Iron binding effects on the kinetic stability and unfolding energetics of a thermophilic phenylalanine hydroxylase from Chloroflexus aurantiacus.

The effects of non-heme iron binding on the function, structure, and stability of a monomeric phenylalanine hydroxylase from the thermophile Chloroflexus aurantiacus (caPAH) were investigated. Comparative studies on holo (iron-bound) and apo (iron-depleted) caPAH indicated that iron(II) binding does not significantly affect the overall structure of the enzyme.

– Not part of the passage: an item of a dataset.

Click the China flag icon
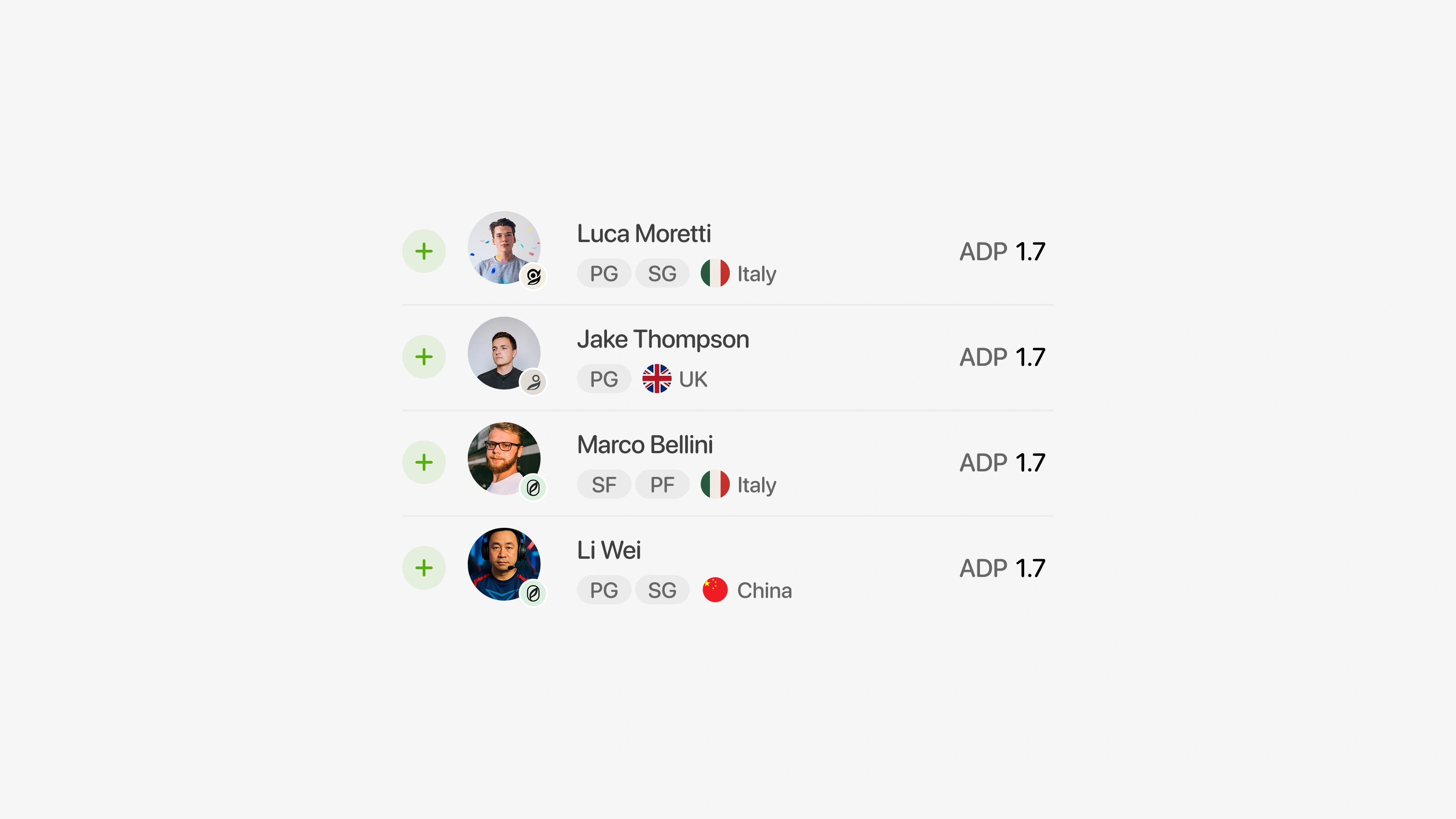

Thermal denaturation studies performed using differential scanning calorimetry showed that the unfolding reaction was kinetically controlled and that holo-caPAH displayed a large increase in thermal stability (approximately 15 degrees C upshift in the T (m) value) compared with the apoenzyme. Analysis using a simple irreversible two-state model also showed a higher kinetic stability for holo-caPAH at optimal growth temperature (denaturing approximately 8 times more slowly than the apo form at 55 degrees C). Experiments performed in the presence of urea in combination with structure-energetics calculations suggest that iron binding reduces the change in accessible surface area exposed in the unfolding transition state (from approximately 36% to approximately 5% of the total change in accessible surface area) and also the surface involved in water-unsatisfied broken internal contacts (solvation barriers). Additional comparative analyses using phenylalanine hydroxylase from mesophilic and psychrophilic organisms suggest that, in addition to its catalytic role, the non-heme iron serves to enhance the kinetic stability of phenylalanine hydroxylase at the optimal growth temperature of the organism.